(Data to process)
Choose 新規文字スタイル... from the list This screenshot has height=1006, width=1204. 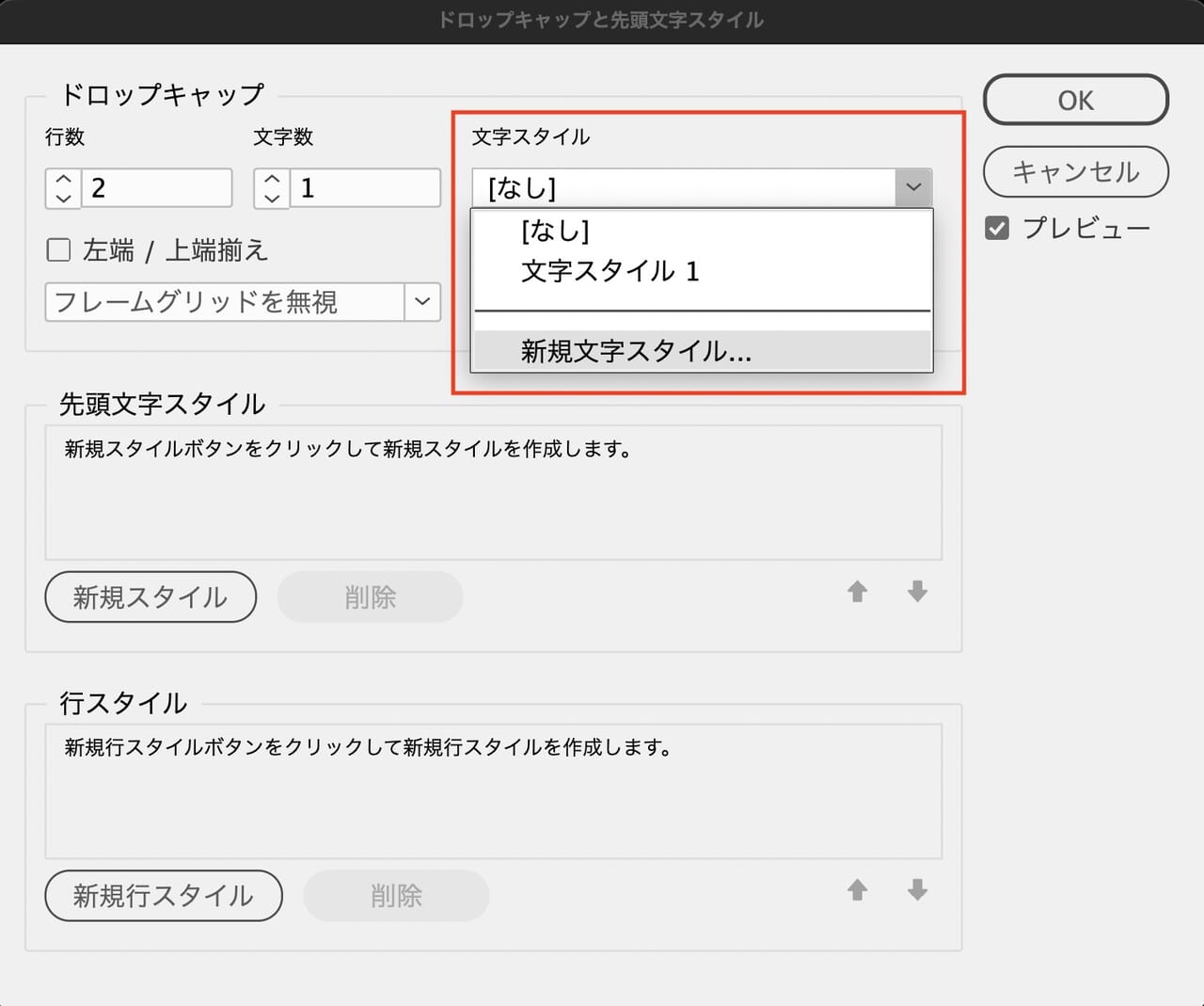(635, 350)
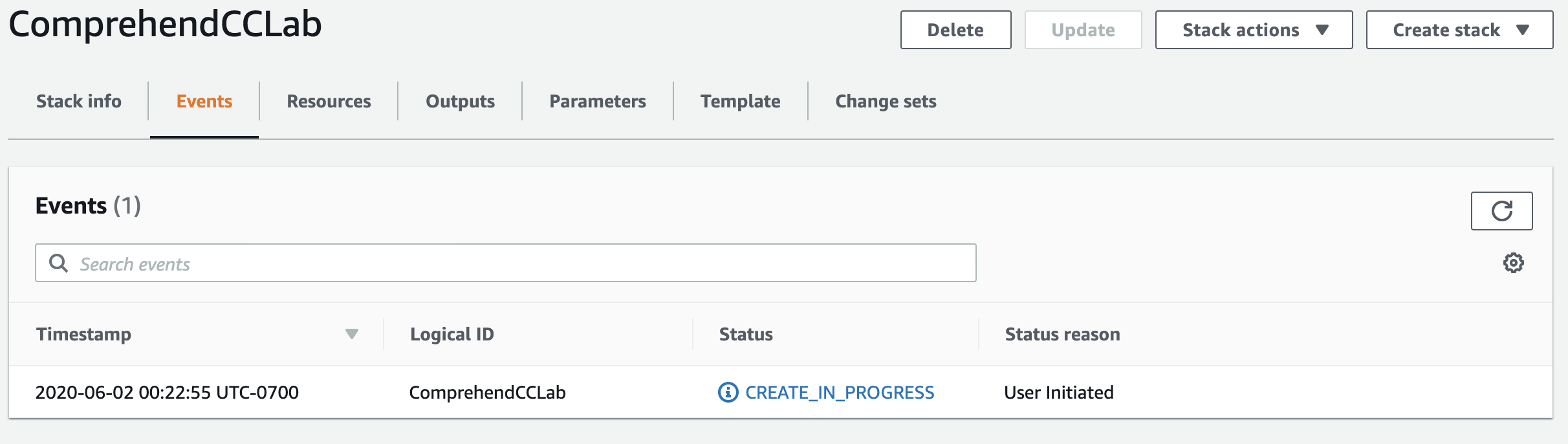Open the Create stack dropdown

pos(1459,30)
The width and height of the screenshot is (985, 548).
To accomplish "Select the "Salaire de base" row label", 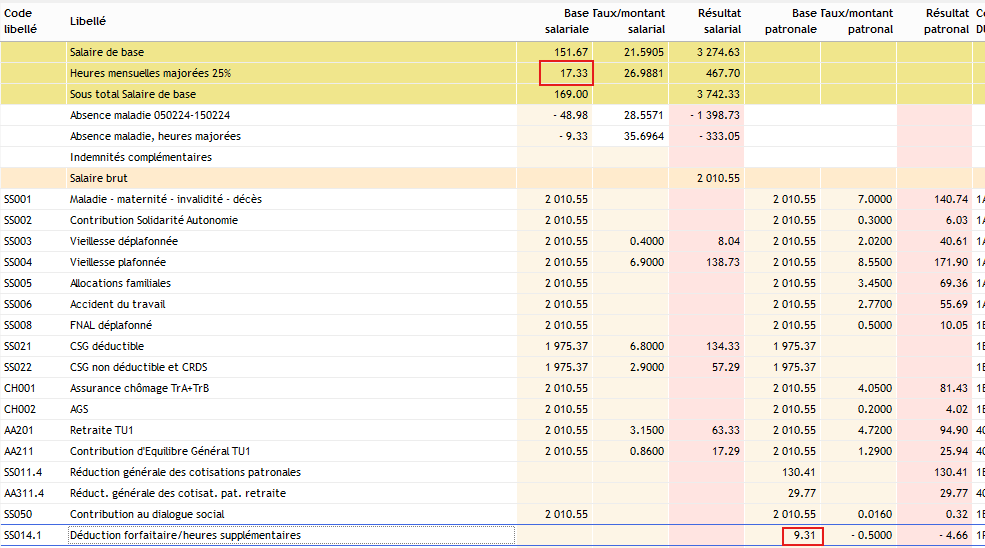I will pos(114,52).
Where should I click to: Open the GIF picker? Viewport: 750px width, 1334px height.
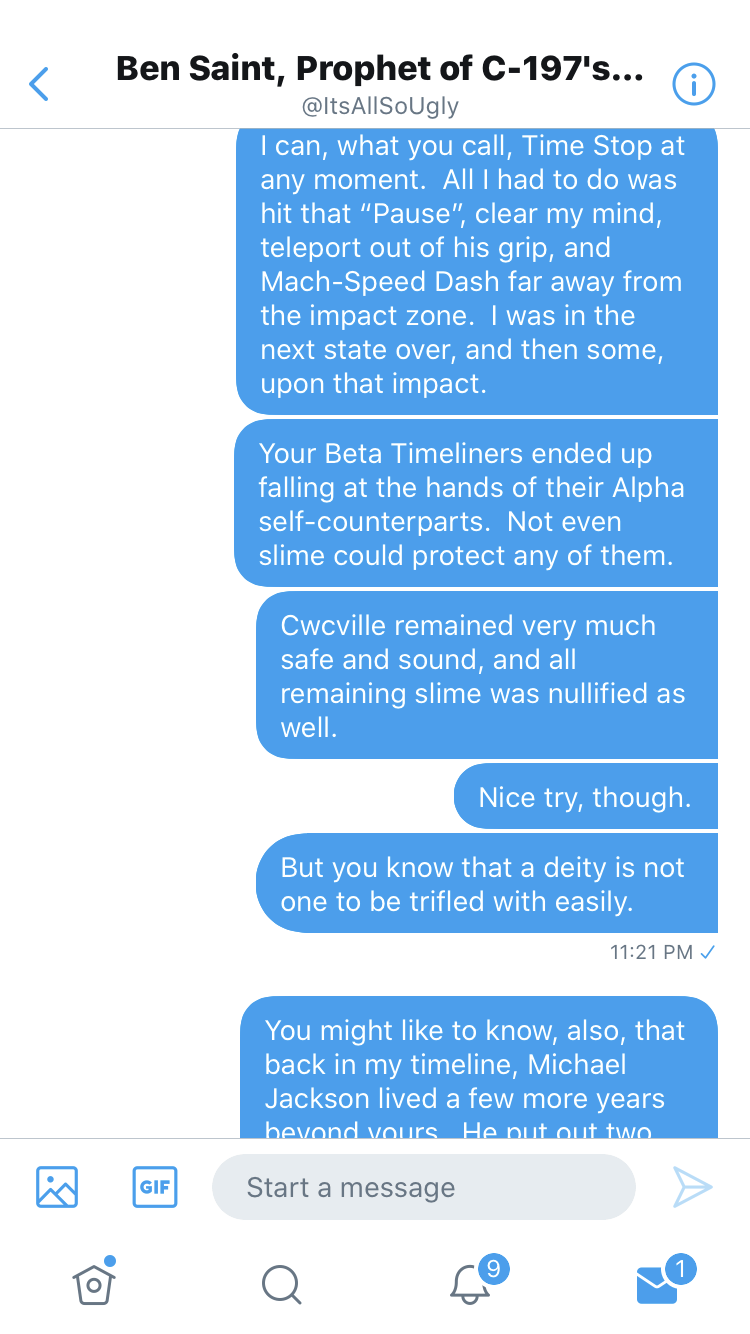[x=154, y=1187]
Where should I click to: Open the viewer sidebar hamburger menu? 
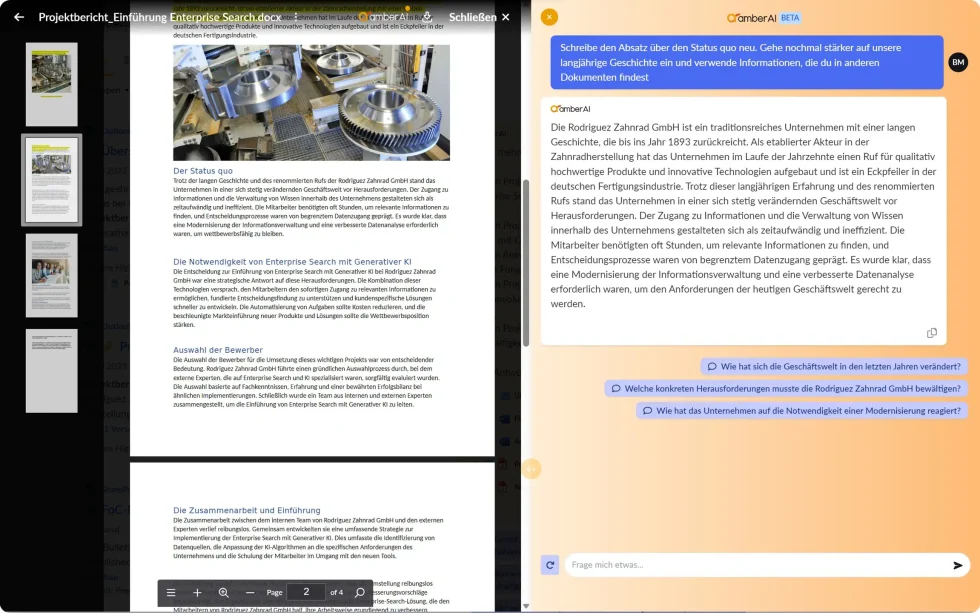(x=171, y=592)
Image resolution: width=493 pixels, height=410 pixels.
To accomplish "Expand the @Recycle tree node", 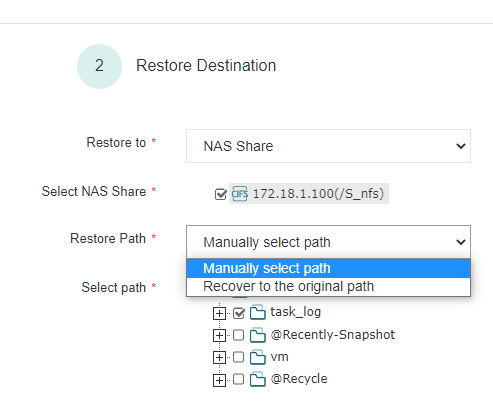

(What is being asked)
Beginning with the line that contains "Where should I click to: Open the GIF" and ending with the final line of the material, reproduce those lines exactly and nothing else. Omit the pictures.

(Solution below)
Where should I click to: Open the GIF picker? Viewport: 750px width, 1334px height.
[x=154, y=1187]
Where should I click to: Open the viewer sidebar hamburger menu? 
(x=171, y=592)
Image resolution: width=493 pixels, height=410 pixels.
To accomplish "Expand the @Recycle tree node", 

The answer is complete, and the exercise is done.